Economic Theory Meets Economic Pragmatism
Another point with which we are in full agreement, and one that we emphasized at the end of last week. Murenbeeld goes on to note,
“the fact is, no one knows what the Fed will do between now and 2023, including the Fed itself. These are very unusual times; no one has experience with an economy recovering from a pandemic-induced shutdown... Need we say that we think the gold market, and the dollar market, has grossly overreacted?”
One needs to keep in mind that the Fed’s oft-stated priority is to return the U.S. unemployment to pre-pandemic levels, which is a ways away. The Fed firmly believes that the best policy to follow to achieve this goal is to continue with its easy and low-cost money initiative, and if this leads to increased inflation, which it is already doing, then so be it.
Murenbeeld’s slightly gloomy conclusions for gold investors on the latest gold price action are as follows,“The gold market fell into a hole this week on the back of a strong dollar and (in our view) a misinterpretation of what the Fed has signaled with its dot plots. To repeat, the Fed will be keeping interest rates well below inflation right out through 2023, regardless of the possibility, it may raise the FF-rate somewhat earlier than the market had interpreted. In our view, the Fed remains in a lower for longer mode, but on this, we clearly seem to be at odds with the market. It could take some time, we expect before the gold market sees it our way.”
We do disagree slightly here.
We feel that once the precious metals markets digest the fact that, for the moment at least, the Fed has stated it will keep interest rates at ultralow levels and QE in place for the foreseeable future, metals prices will likely experience a quicker recovery than Murenbeeld seems to be suggesting. However, if data continues to indicate that inflation is still rising and is maybe even getting out of control, as the doom-mongers continue to tell us, there will be those out there who may be convinced that the Fed will start hiking rates sooner rather than later. We suspect not, and we think that the Fed will continue to follow a patient approach.
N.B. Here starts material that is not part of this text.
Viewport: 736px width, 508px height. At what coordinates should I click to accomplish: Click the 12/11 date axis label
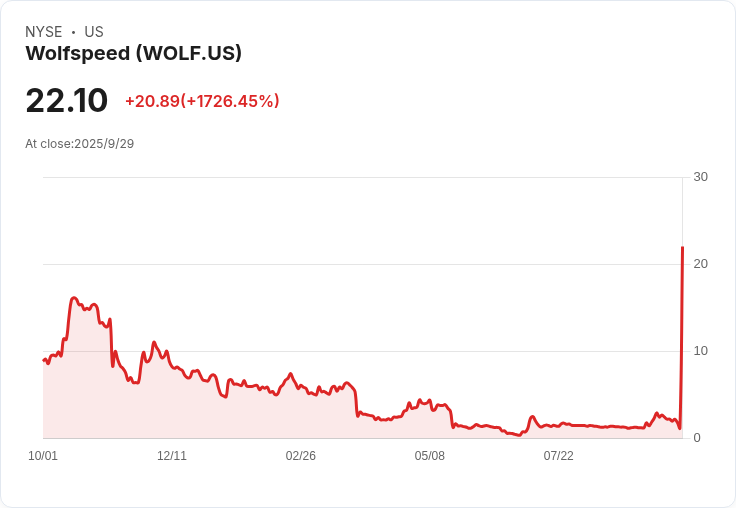point(172,456)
Indeed, the Fed may actually be welcoming the current rising inflationary trends. It has been undershooting its average inflation target for many months, so a period of higher inflation to bring the average up to its planned level may be welcomed. Indeed, in some opinions, including Murenbeeld’s, a higher level of inflation is just what is required to eventually help bring down the record-high debt-to-GDP ratio in the U.S. and elsewhere.
If, however, the Fed is seen to be correct in its repeated proclamation that the rise currently being seen in inflation is indeed only “transitory” (one of the Fed’s current buzzwords), then the precious metals recovery could well be quicker, and stronger than many market analysts expect. We certainly believe that there is no need for the gold investor to panic and sell off as of now.